The Bolivian brushfinch was formally described in 1837 with the binomial Embernagra rufi-nucha. By the end of the twentieth century it had been reassigned to its present genus Atlapetes and acquired the English name "rufus-naped brushfinch". By then had been assigned many subspecies but it was suspected that most of them deserved to be treated as full species. Early in the twenty-first century all but two of the subspecies were split as species. At that time A. rufinucha was renamed the Bolivian brushfinch to avoid confusion with the pre-split version.

The two subspecies of the Bolivian brushfinch are the nominate A. r. rufinucha (Lafresnaye & D'Orbigny, 1837) and A. r. carrikeri (Bond and Meyer de Schauensee, 1939).

==Description==

The Bolivian brushfinch is about 17 cm long and weighs about 21 to 22 g. The sexes have the same plumage. Adults of the nominate subspecies have a blackish forehead and a rufous crown and nape. Their face is mostly blackish with a bright yellow spot above the lores and a yellow "moustache" with a blackish line below it. Their upperparts are blackish with a greenish wash on the rump. Their tail is blackish with olive feather edges. Their wings are blackish with olive edges on the flight feathers. Their throat is bright yellow; their underparts are yellow with a greenish wash on the sides and flanks. Juveniles have browner upperparts than adults with a brown wash and faint streaks on the underparts. Subspecies A. r. carrikeri is smaller than the nominate with no yellow spot above the lores and olive-greenish upperparts. Both subspecies have a dark reddish iris, a black bill, and blackish gray legs and feet.
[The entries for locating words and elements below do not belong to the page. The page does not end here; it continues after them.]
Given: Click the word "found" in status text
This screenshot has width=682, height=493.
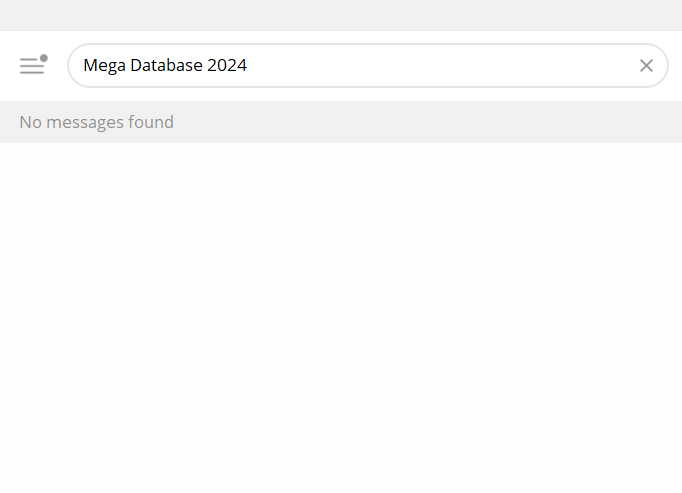Looking at the screenshot, I should (x=151, y=122).
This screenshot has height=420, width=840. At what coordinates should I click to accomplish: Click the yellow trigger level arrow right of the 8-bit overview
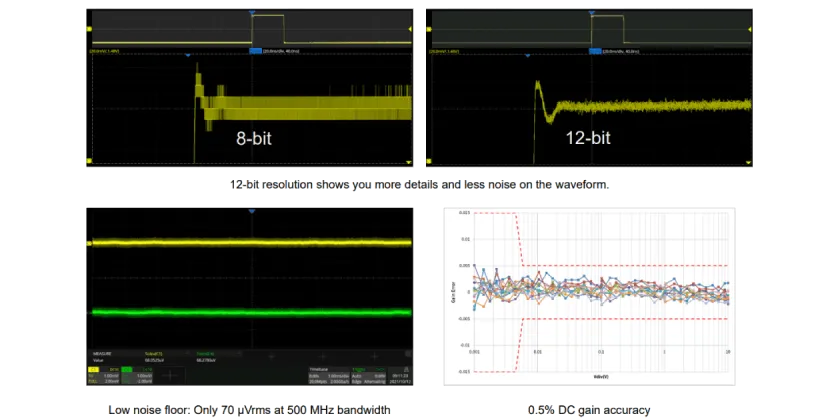(x=410, y=29)
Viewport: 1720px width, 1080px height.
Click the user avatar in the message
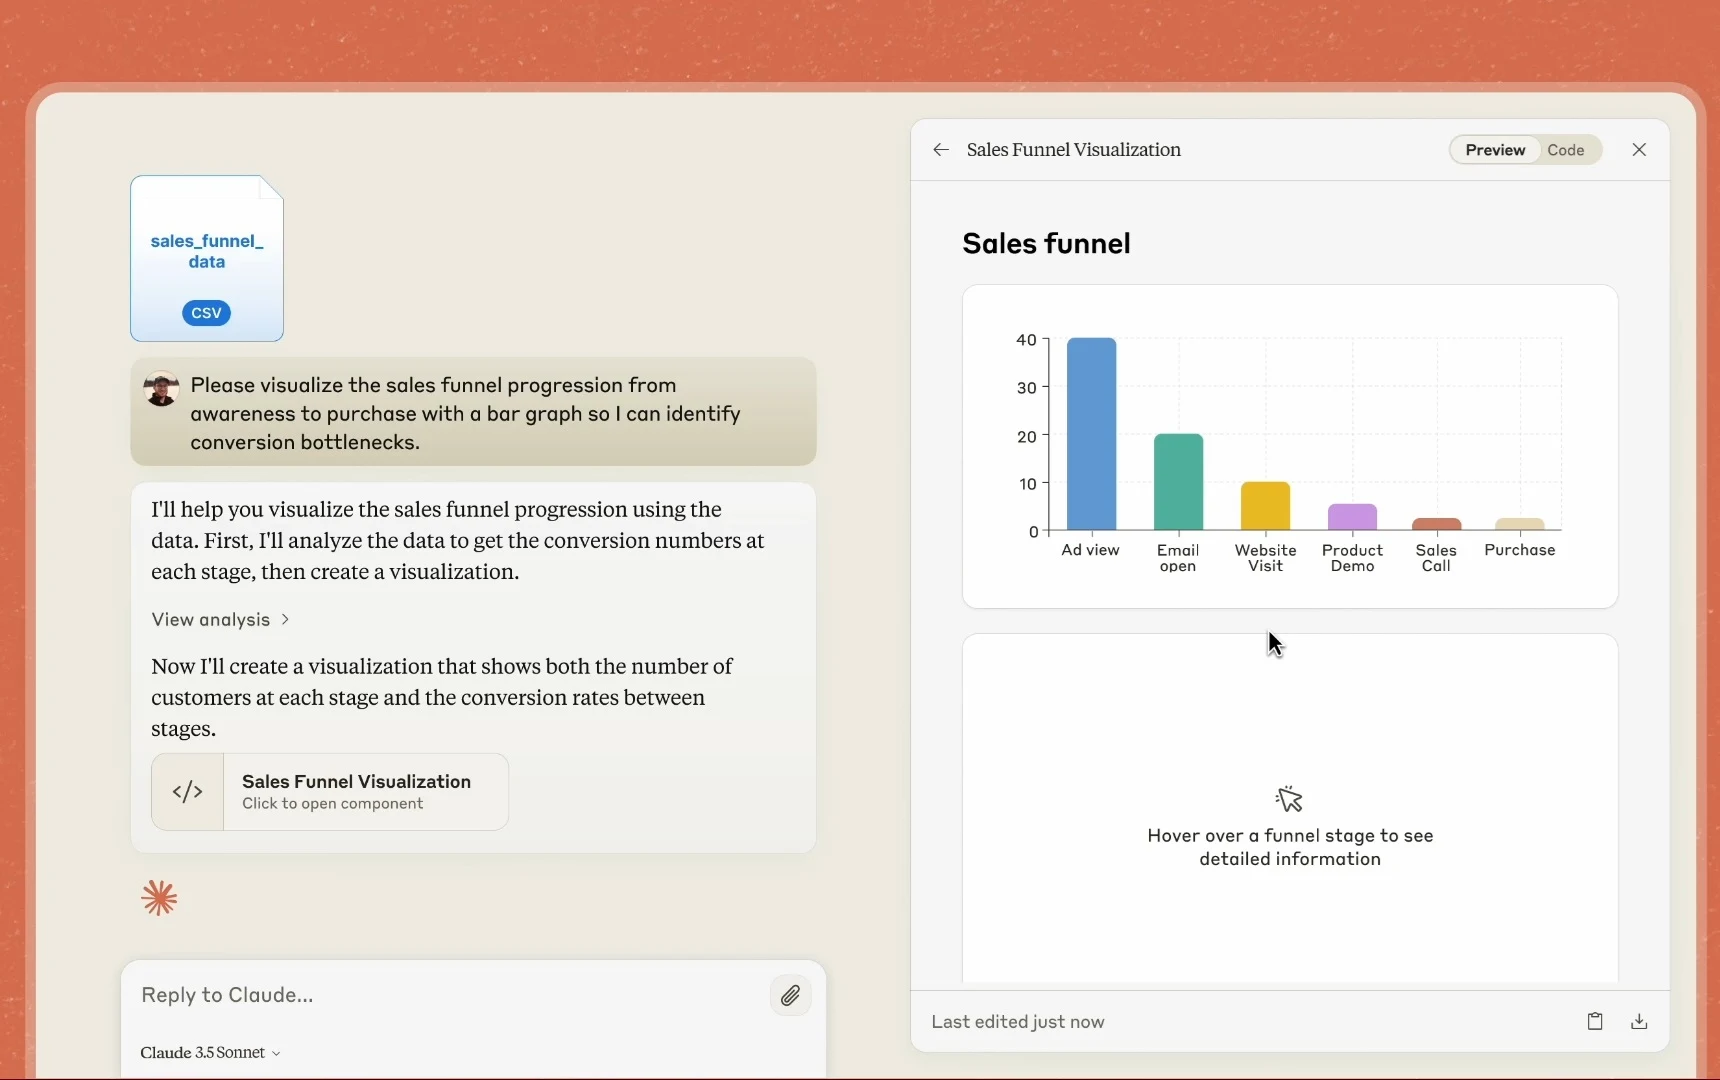point(161,389)
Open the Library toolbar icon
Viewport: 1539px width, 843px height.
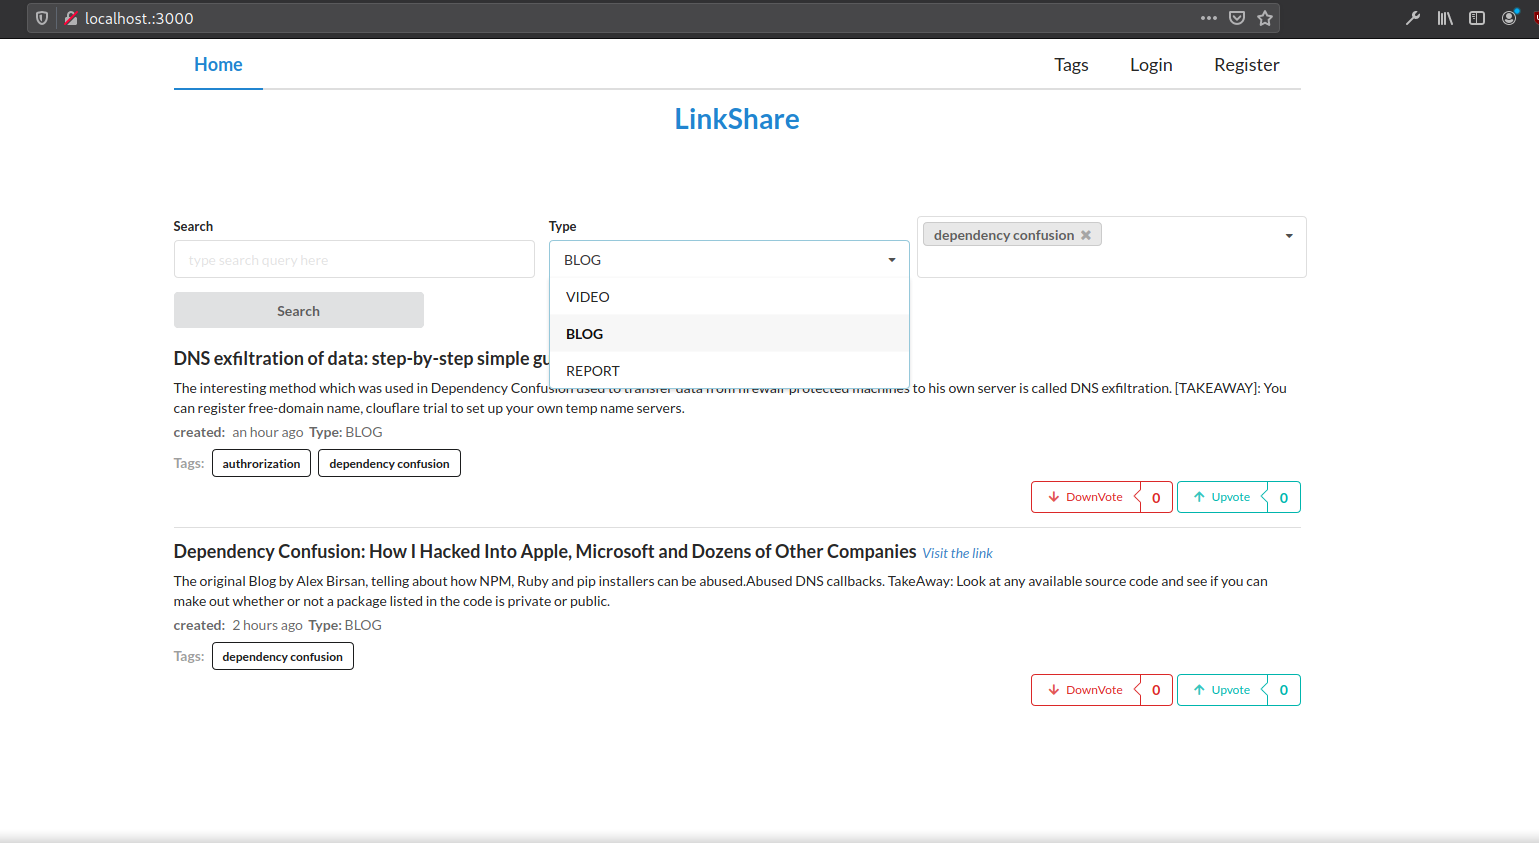(1444, 17)
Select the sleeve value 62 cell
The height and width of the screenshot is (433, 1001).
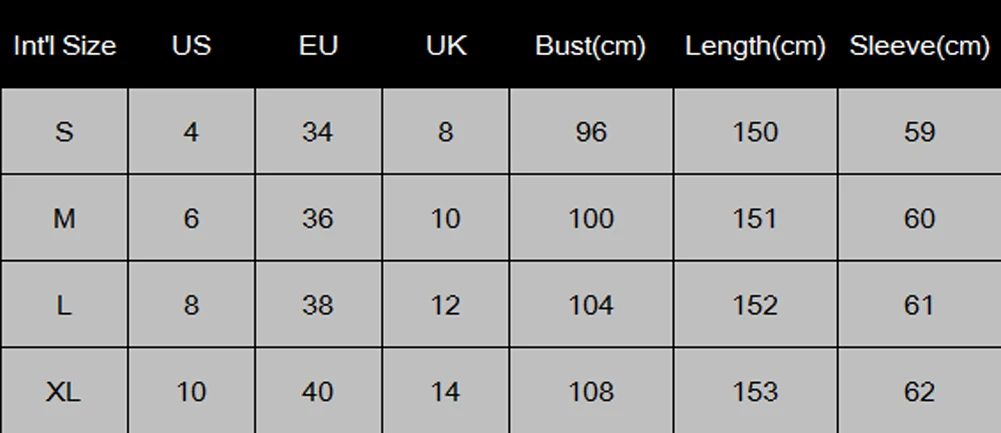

==Distribution and habitat==

The Bolivian brushfinch has a disjunct distribution in the Bolivian Andes. The nominate subspecies is the more northerly of the two and has three populations. It is found in two small areas in La Paz Department and a larger one in Cochabamba Department. Subspecies A. r. carrikeri is found in Santa Cruz Department. The species inhabits semi-open landscapes including the edges of montane and Yungas forest, shrubby pastures, and secondary forest. In elevation it ranges between 1200 and 3600 m.

==Behavior==
===Movement===

The Bolivian brushfinch is a year-round resident.

===Feeding===

The Bolivian brushfinch's diet has not been studied. It forages on the ground or slightly above it in vegetation and is usually in pairs or family groups.

===Breeding===

The Bolivian brushfinch's breeding season has not been defined but includes December to February. Nothing else is known about the species' breeding biology.

===Vocalization===

The Bolivian brushfinch has a simple song written as "weew Chéééw! or cheuu tch-weééé. The species' calls include a "high zziiip".

==Status==

The IUCN has assessed the Bolivian brushfinch as being of Least Concern. It has a large range; its population size is not known and is believed to be decreasing. No immediate threats have been identified. It is considered fairly common to common and because "it prefers edge habitats, it may benefit from disturbance of montane forests".